THE outgoing Director of Nursing at St Vincent’s Hospital in Athy would one day love to see the building turned into a museum charting is history from workhouse to modern hospital.
Helen Dreelan retired last week after 18 and a half years and her colleague Assistant Director of Nursing Marian Langton retired after 40 years.
Prior to coming to Athy, Helen, who was born and raised and still lives in Ballymore Eustace worked as a nurse practitioner for a time in Newfoundland in Canada and in Our Lady’s Hospice in Harolds Cross as the Assistant Director of Nursing.
Helen has seen great change at St Vincent’s over the years
“It has been a time of huge change with the restructuring of the HSE and the arrival of the Health Information and Quality Authority (HIQA). HIQA has brought about real change, for example as regards the number of beds in rooms which has been reduced from eight to four. That has meant that we have gone from having 224 beds to 116 beds. The establishment of a 20 bed dementia specific unit at the hospital was a very welcome development and we will have a new build starting hopefully next year, which is due to be completed in 2021. The current hospital building, which dates back to 1845, is a protected structure and is a wonderful building. My hope would be that funding could be found to turn the building into a museum which would chart its history from its beginnings as a workhouse to its current use as a hospital. I would be very keen for that to happen.”

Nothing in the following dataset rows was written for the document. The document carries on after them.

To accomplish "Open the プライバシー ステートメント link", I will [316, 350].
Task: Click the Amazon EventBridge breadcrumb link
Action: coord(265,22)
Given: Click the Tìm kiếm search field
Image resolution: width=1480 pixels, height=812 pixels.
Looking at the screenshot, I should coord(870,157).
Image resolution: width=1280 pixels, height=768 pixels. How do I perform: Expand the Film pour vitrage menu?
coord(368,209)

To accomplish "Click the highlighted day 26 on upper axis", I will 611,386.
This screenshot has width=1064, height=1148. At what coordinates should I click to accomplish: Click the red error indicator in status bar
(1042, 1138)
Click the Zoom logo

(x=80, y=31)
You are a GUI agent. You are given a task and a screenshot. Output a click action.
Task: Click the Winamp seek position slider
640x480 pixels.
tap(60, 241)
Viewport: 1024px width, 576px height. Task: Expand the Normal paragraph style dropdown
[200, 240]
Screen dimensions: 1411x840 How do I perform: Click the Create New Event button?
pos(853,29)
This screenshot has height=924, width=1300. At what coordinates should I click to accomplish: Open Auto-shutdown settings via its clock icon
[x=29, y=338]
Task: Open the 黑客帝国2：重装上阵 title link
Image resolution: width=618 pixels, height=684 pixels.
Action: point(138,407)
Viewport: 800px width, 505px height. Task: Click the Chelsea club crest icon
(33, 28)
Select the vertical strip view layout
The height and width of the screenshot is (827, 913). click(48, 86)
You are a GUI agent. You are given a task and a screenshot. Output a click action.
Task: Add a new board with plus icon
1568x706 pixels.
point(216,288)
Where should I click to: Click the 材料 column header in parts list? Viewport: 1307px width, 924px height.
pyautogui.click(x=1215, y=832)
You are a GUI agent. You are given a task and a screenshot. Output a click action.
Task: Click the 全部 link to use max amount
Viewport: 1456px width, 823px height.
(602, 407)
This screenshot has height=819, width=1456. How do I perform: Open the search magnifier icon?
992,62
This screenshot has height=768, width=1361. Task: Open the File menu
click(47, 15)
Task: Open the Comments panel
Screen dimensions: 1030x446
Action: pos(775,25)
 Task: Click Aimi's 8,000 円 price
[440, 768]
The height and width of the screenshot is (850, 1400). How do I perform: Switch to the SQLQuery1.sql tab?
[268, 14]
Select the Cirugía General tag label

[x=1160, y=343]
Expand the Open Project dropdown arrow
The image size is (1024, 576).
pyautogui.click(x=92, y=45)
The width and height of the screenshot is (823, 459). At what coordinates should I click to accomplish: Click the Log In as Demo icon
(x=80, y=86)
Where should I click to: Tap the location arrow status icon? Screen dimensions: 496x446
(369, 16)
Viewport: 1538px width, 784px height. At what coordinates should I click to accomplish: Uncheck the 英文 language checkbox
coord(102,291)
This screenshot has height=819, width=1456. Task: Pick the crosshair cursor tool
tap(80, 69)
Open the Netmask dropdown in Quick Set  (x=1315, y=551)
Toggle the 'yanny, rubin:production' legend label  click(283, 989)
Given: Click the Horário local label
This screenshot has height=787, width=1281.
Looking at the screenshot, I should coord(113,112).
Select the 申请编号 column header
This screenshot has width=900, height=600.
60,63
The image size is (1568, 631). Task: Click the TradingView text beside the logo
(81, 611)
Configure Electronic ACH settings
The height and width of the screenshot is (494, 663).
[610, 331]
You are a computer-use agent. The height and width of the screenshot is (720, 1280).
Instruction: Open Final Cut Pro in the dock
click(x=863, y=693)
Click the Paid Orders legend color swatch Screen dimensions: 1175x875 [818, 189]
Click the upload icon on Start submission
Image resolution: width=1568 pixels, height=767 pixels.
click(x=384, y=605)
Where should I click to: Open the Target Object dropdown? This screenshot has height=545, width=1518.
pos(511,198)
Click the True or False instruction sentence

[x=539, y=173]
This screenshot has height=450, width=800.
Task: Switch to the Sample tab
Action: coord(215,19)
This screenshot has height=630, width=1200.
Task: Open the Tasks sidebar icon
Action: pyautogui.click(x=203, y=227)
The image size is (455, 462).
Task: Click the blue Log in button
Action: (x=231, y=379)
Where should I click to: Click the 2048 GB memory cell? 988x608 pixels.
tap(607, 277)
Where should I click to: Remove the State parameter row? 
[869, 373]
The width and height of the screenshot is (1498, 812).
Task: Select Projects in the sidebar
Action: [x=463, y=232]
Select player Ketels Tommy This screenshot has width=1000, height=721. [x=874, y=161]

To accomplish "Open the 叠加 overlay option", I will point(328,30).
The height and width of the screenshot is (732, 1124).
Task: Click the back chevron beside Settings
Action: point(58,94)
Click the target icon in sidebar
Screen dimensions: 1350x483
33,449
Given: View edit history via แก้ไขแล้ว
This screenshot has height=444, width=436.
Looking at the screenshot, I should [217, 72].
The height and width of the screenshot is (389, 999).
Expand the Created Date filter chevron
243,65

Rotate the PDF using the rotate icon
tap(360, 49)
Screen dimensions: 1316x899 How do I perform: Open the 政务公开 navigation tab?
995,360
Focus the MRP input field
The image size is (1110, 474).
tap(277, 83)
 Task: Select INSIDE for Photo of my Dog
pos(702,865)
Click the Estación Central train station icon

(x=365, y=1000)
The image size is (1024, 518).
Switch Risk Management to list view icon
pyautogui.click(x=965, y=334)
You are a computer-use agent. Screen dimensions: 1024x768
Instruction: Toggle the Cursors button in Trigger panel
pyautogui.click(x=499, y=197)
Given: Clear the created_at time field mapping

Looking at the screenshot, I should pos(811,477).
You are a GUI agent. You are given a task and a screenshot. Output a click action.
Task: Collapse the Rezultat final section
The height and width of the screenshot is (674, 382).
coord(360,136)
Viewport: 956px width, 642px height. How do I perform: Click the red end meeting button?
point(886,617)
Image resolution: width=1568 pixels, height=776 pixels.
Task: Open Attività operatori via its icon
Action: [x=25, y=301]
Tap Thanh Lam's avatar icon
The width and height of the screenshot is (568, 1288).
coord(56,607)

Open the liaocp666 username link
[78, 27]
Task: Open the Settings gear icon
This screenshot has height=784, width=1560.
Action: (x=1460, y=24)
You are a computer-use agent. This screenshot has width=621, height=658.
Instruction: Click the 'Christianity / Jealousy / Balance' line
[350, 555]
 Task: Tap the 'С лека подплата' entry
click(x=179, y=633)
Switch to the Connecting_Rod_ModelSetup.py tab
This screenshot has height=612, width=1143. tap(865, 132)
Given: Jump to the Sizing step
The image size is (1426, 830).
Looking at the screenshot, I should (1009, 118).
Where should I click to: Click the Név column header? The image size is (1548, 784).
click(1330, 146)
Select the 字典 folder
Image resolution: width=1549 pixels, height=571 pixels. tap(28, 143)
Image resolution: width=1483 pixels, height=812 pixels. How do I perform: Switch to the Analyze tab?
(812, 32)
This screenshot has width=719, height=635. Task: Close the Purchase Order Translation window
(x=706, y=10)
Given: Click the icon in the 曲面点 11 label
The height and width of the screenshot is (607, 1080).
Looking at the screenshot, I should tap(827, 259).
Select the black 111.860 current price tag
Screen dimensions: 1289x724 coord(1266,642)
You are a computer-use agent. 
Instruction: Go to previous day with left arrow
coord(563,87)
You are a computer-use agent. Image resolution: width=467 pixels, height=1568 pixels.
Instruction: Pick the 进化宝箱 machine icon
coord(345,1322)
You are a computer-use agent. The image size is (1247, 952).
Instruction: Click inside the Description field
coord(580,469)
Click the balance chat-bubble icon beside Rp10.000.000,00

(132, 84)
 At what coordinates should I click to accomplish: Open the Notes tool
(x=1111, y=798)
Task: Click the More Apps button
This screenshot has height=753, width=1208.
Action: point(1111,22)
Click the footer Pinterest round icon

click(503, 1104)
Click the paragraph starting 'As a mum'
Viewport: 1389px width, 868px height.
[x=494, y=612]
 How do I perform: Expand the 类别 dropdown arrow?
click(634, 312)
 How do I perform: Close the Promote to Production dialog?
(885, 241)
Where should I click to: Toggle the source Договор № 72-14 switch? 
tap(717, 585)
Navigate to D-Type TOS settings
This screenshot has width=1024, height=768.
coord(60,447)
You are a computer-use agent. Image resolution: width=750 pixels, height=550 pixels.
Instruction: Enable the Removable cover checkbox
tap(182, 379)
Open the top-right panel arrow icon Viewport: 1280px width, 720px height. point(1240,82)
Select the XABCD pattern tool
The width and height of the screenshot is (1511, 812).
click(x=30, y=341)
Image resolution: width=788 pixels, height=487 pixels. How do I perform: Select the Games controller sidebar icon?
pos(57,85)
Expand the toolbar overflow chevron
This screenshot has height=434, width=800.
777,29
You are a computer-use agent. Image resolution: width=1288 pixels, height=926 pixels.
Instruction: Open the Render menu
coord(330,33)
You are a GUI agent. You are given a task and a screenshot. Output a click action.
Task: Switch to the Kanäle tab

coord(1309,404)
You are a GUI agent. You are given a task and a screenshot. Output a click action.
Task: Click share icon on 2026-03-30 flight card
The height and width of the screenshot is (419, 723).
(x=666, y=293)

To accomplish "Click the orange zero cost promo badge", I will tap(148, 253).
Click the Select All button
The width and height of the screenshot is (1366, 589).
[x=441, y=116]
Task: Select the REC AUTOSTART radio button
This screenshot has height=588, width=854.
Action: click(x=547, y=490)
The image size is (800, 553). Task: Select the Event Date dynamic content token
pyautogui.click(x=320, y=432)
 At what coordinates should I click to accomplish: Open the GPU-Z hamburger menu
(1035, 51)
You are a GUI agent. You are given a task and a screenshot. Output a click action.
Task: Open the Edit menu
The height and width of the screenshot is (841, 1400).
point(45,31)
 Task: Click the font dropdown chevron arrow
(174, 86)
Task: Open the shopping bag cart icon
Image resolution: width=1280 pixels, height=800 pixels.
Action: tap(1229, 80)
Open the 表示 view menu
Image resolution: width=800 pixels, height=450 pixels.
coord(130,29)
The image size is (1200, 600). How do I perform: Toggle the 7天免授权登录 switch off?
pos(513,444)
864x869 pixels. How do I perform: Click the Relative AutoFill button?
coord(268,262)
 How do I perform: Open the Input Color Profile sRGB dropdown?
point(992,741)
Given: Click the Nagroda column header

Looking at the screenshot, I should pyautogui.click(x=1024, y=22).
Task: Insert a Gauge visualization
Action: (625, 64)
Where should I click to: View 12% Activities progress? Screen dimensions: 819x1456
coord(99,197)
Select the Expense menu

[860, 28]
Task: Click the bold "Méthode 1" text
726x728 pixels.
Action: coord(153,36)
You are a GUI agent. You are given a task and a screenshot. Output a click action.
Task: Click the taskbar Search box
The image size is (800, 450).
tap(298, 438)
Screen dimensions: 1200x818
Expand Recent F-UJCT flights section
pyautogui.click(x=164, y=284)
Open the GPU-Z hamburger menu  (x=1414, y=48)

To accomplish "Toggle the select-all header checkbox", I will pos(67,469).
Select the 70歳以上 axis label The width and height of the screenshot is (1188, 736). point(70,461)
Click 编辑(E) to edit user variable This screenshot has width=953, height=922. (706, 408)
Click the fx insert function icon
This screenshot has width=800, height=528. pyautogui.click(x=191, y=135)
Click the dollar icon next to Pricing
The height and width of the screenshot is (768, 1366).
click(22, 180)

Marian Langton started work at St Vincent’s as a staff nurse before going on to assume the roles of Junior Ward Sister and Night Sister before being appointed to the role of Assistant Director of Nursing last January.
Helen Dreelen says they worked together as a team. “Marian had been stepping in and out of the Assistant Director of Nursing role for the past three years when various people were absent or unavailable and she was formally appointed to the role last January. She has been a very loyal and supportive colleague and I couldn’t have managed without her. I think we made a good team and with our individual strengths we complimented each other in our roles.”
Both Helen and Marian wanted to depart without any fuss but their colleagues had other ideas and organised cakes and presentations of flowers to mark the occasion.
“We have the best of colleagues here who surprised us with cakes and flowers during or coffee break. It was a total surprise and a lovely surprise. In addition to missing our colleagues we will also greatly miss the patients and their families too of course. Looking to the future I plan to take some time off and do some travelling and when I come back I will look at doing some voluntary work. Marian has plans to do the same thing, I know herself and her husband have a holiday planned.”